House of Representatives Speaker Wan Muhamad Noor Matha told reporters the vote he had scheduled for Thursday would be postponed pending a decision from the Constitutional Court. The state ombudsman has asked the court to rule whether it was legal to bar Move Forward Party leader Pita Limjaroenrat from being nominated as a prime ministerial candidate a second time.
Pita lost a first vote in Parliament for the top post on July 13, and then was barred from a second try last week when a procedural vote said he could not submit his name again.
The court has not yet set a date for its decision.
Wan Noor also said delaying the vote would allow lawmakers to celebrate King Maha Vajiralongkorn’s 71st birthday on Friday.
Pita led his progressive party to a first-place finish in the May election and assembled an eight-party coalition that together won 312 seats in the 500-member lower house. But confirming a new prime minister requires a majority of a joint vote with the 250-member Senate, and Pita’s initial bid fell short by more than 50 votes, largely because he failed to get support from the Senate, only 13 of whose members backed him.
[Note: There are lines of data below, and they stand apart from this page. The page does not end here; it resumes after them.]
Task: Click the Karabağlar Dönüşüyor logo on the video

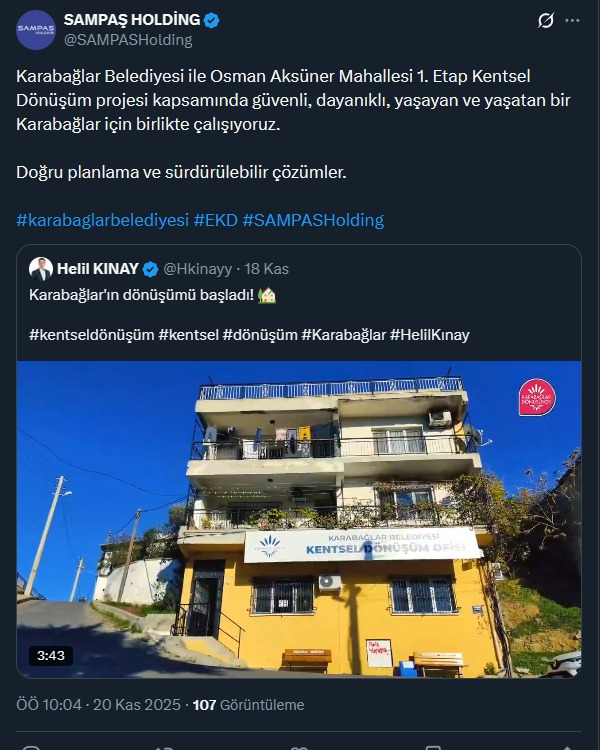Action: (537, 397)
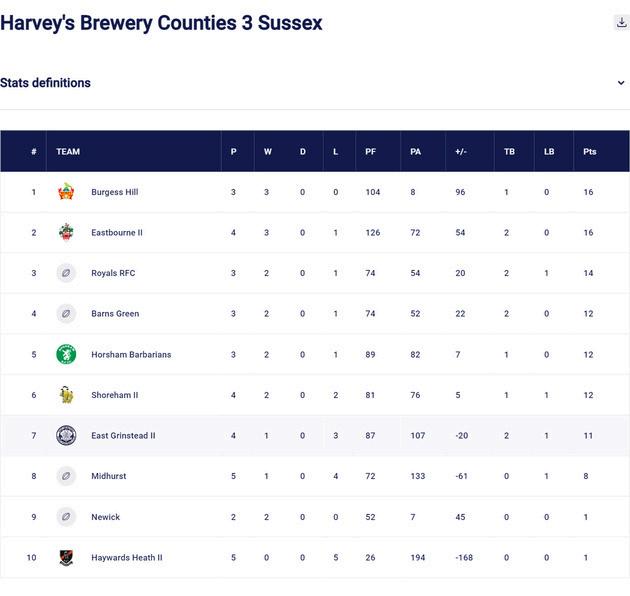630x596 pixels.
Task: Click the Barns Green placeholder logo
Action: [66, 314]
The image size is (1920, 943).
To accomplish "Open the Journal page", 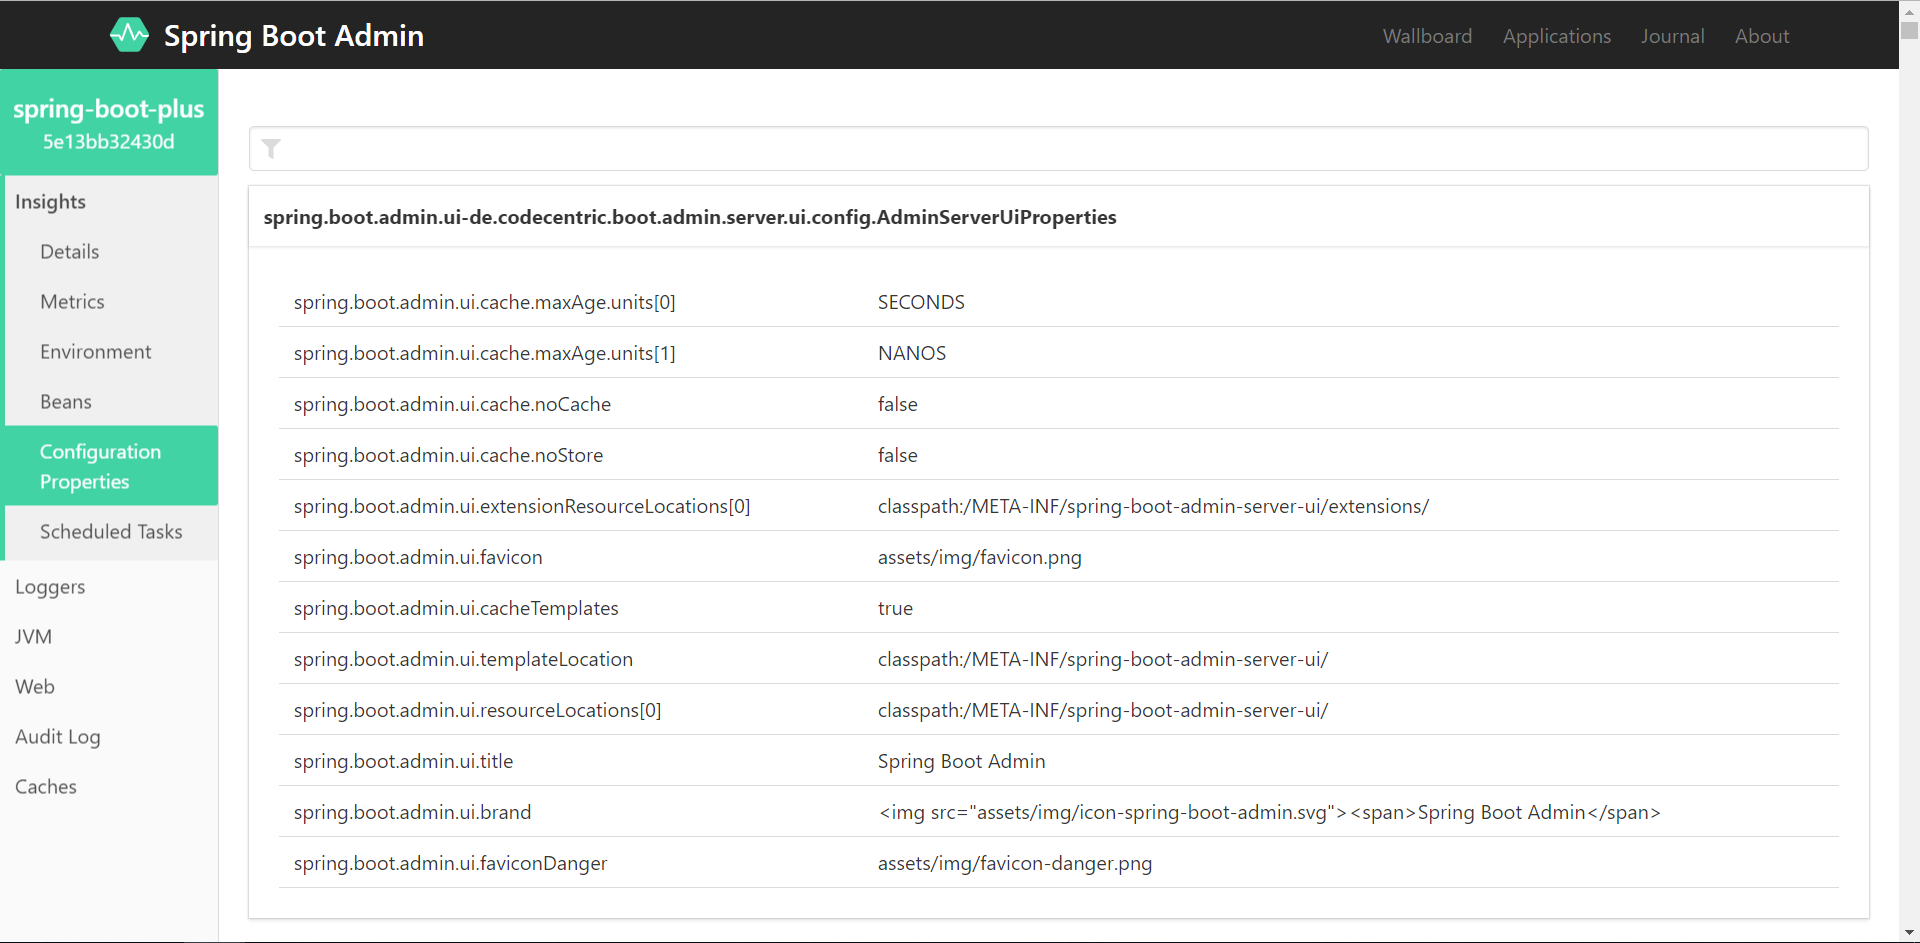I will (x=1672, y=36).
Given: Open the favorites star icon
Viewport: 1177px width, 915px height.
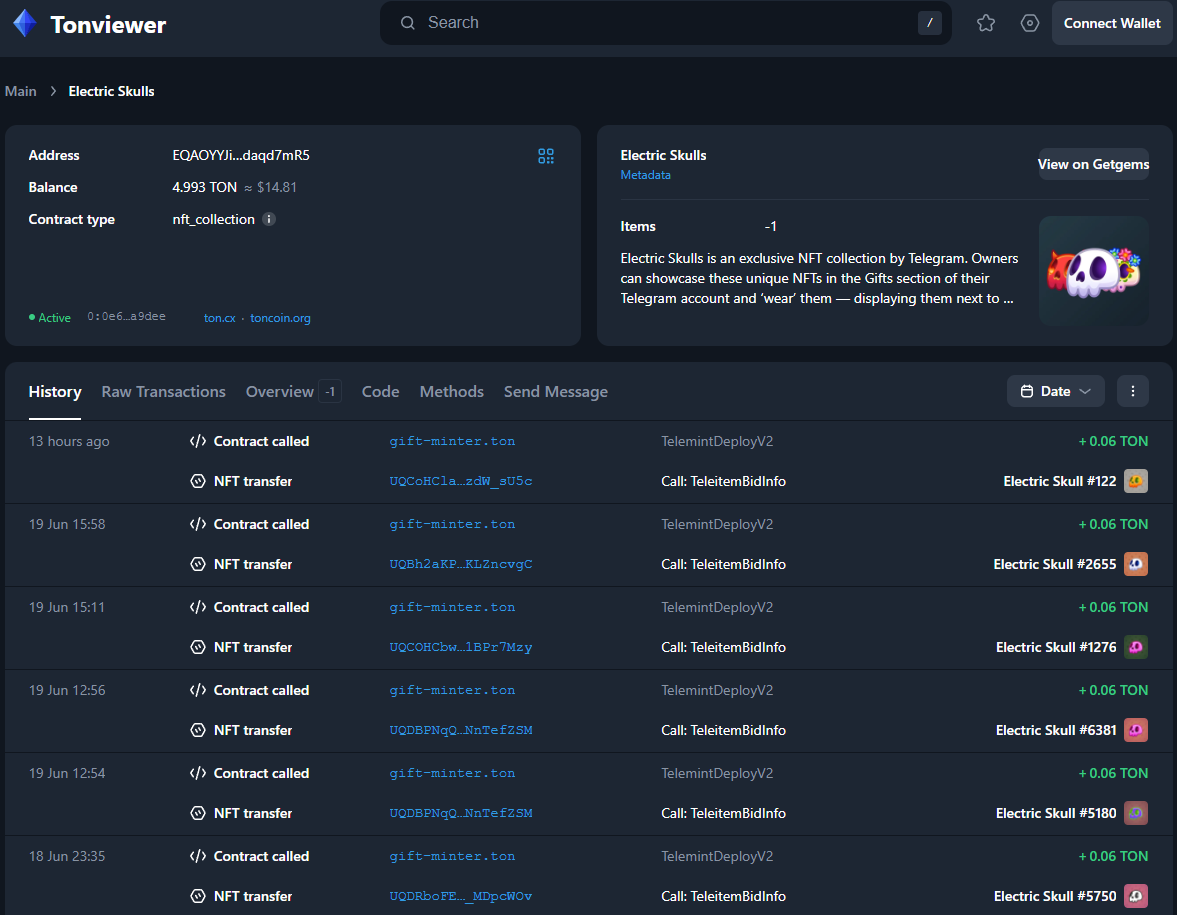Looking at the screenshot, I should tap(986, 23).
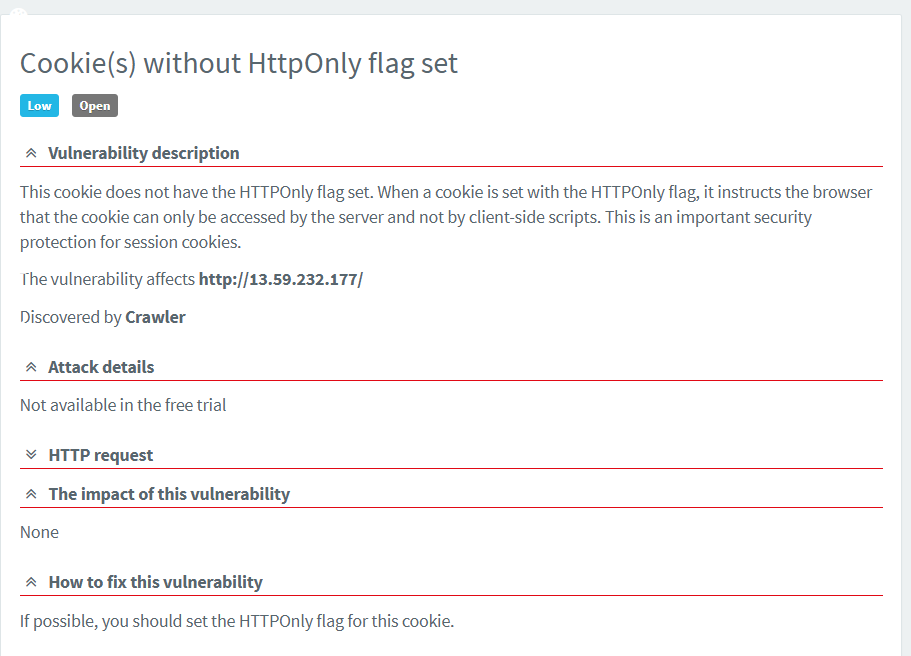Collapse the Vulnerability description chevron icon
The image size is (911, 656).
[31, 154]
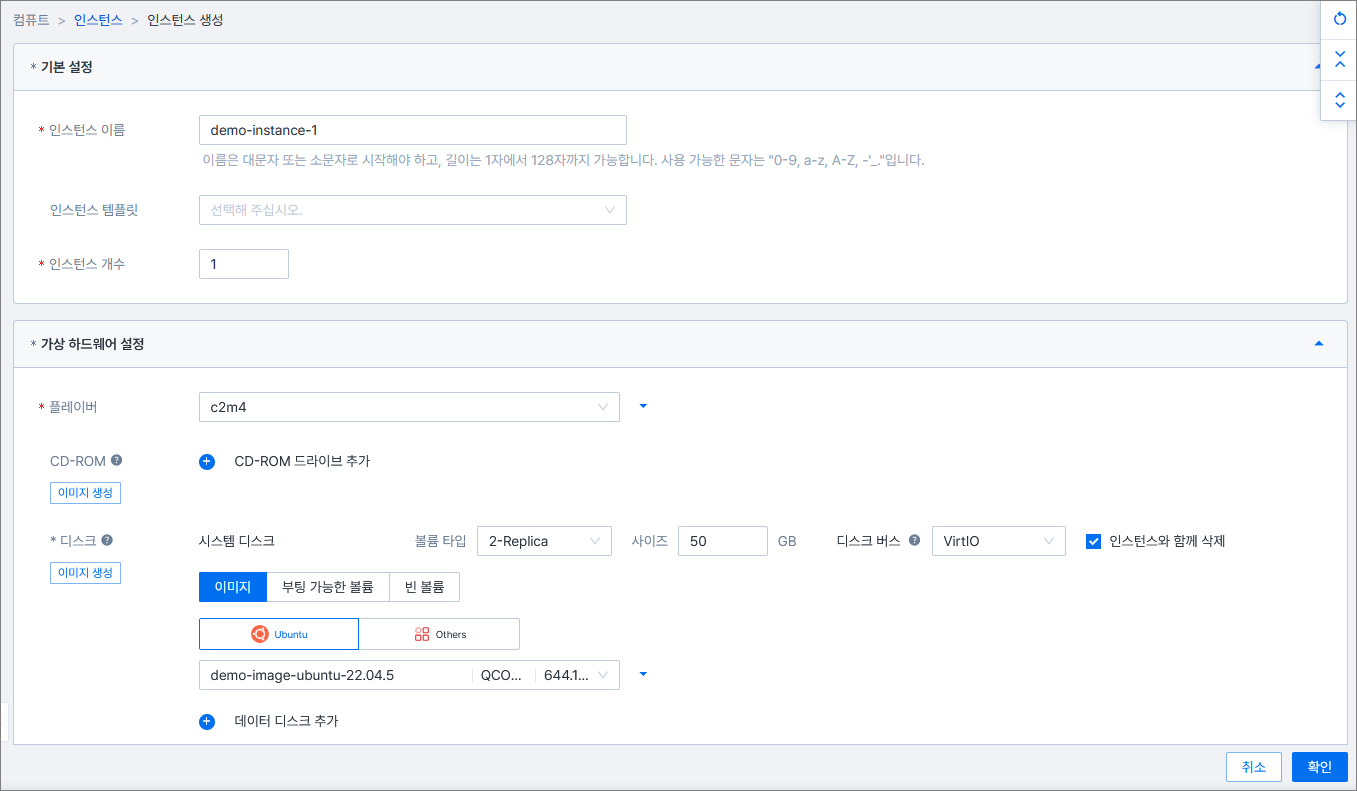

Members of the Senate said they would not vote for Pita because of his party’s call to reform a law that makes it illegal to defame Thailand’s royal family. Critics say the law, which carries a penalty of up to 15 years in prison, has been abused as a political weapon. The Senate’s members were appointed by a military government — not elected — and see themselves as guardians of traditional conservative royalist values.
After last week’s vote barring Pita from a second bid in Parliament, several complaints were submitted to the state ombudsman asserting that the action had violated the constitution. The complainants include private citizens and lawmakers from Pita’s party.
The coalition assembled by Pita met Friday after the latest failed attempt, and announced that its second biggest member, the Pheu Thai Party, would nominate its candidate and assume the leading role in forming a government.
Its three possible nominees are real estate tycoon Srettha Thavisin; Paetongtarn Shinawatra, the daughter of former Prime Minister Thaksin Shinawatra, who was ousted by a 2006 military coup; and Chaikasem Nitsiri, the party’s chief strategist.
Pheu Thai said the coalition for now will stick with its original members and try to win more votes from conservative lawmakers before the next vote, but did not rule out the possibility that Move Forward could be excluded from the coalition in order for it to succeed in forming the government.